Once a 10-year-old boy was brought to me, let's call him Valera. The parents wanted to find out the son's level of adaptability in connection with the transition to a new school. He looked at me sullenly and was silent. I said: “Valera, maybe there is something that worries you? Since you were brought to me. I lived, I have children, share with me."
When Valera's friend suddenly died in first grade, the boy realized that he would also die. “Why then study, do homework, start a family? Why acquire a profession? " For three years he painfully pondered this, finding no meaning in life. "Did you have bad thoughts?" I asked him. "There were … a lot of medicines at home, I thought what to drink to be sure." "Why didn't you drink?" "Mom felt sorry for … I imagined how she would cry …"
"How did you solve the problem?" I asked him. “One morning I was lying in bed and looking at the sky, densely covered with clouds. Suddenly, a gap formed in the sky, through which a bright ray of the sun broke through. And I decided: “Since I die anyway, I will live as if every day is my whole life. I will only do what I like. I will learn math because I love it, not because I have to. I will only be friends with the guys that I like, I will not pretend. I will marry only if I love!””.
Imagine, he thought of this at the age of 10! I asked him what his parents were talking to him about. “Have you done your homework? Did you take out the trash? Did you call your grandmother? " - came the answer. When (with Valera's permission) I told this story to his parents, they sobbed.
One more example. Mom brought her 6-year-old son and immediately unleashed a stream of complaints: he does lessons from under the stick, abandoned karate, doesn't want to go to the pool, doesn't like French … "What do you think mom is doing wrong?" I ask him. Mom raises her eyebrows in bewilderment: how can it be, she hoped that the psychologist would take her side. “She probably just forgot how it is when you get hurt,” the boy said. Mom starts crying, they hug, end of therapy.
You need to talk with children about important things: about what worries them, how they feel in this or that situation. The reality is that dad, if he exists at all, is constantly busy, mom is also absorbed in her own affairs. As a result, children have no experience of close contact, even within the family. At the age of 13-14, it is easier for them to have sexual relations than to establish emotional contact.

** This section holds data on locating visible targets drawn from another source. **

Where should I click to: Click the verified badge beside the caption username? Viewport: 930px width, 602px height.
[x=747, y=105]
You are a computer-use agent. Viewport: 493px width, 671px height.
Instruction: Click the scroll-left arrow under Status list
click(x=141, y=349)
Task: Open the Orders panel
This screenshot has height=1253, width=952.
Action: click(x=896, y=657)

How to build a harmonious relationship with your partner?
- The main thing that I realized about people when I started working as a psychotherapist is that people are much more unhappy than they seem. Sometimes even myself. A psychotherapist can help a person understand how he avoids love, what he is doing wrong.
One of the main problems is fear. Fear of opening up, trusting, and experiencing pain again as a consequence of the trauma of a relationship breakup. If there is a lot of fear in your soul, then, being among people, you keep your distance, dose information, do not open up, do not show confidence. This happens on a subconscious level.

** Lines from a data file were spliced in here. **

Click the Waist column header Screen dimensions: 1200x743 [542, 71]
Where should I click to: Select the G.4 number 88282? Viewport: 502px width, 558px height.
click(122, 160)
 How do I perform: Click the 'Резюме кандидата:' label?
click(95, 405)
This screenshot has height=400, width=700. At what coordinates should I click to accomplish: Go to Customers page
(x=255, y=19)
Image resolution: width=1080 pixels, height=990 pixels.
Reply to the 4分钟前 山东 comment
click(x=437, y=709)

I like the porcupine metaphor. In winter, they are cold, they cuddle closely to each other, stick with needles, and it hurts. When the pain becomes unbearable, they move away. And they get cold again. A close relationship is a constant process of finding a distance that is comfortable for both partners.
We all have narcissistic traits, which makes it difficult for us to put our partner first. As Dostoevsky said, "it is very important for a person in life to find a second place for himself." This does not mean putting your partner on a pedestal. This means being more responsible, being able to yield, being able to say "stop" to yourself. And don't expect equal responsibility. Working with couples, I often hear: "Now, if he does this and that, then I …" In such cases, I try to show that this is not a problem of him or her, but a common problem, and if it refers to a problem situations so, then the relationship has a chance.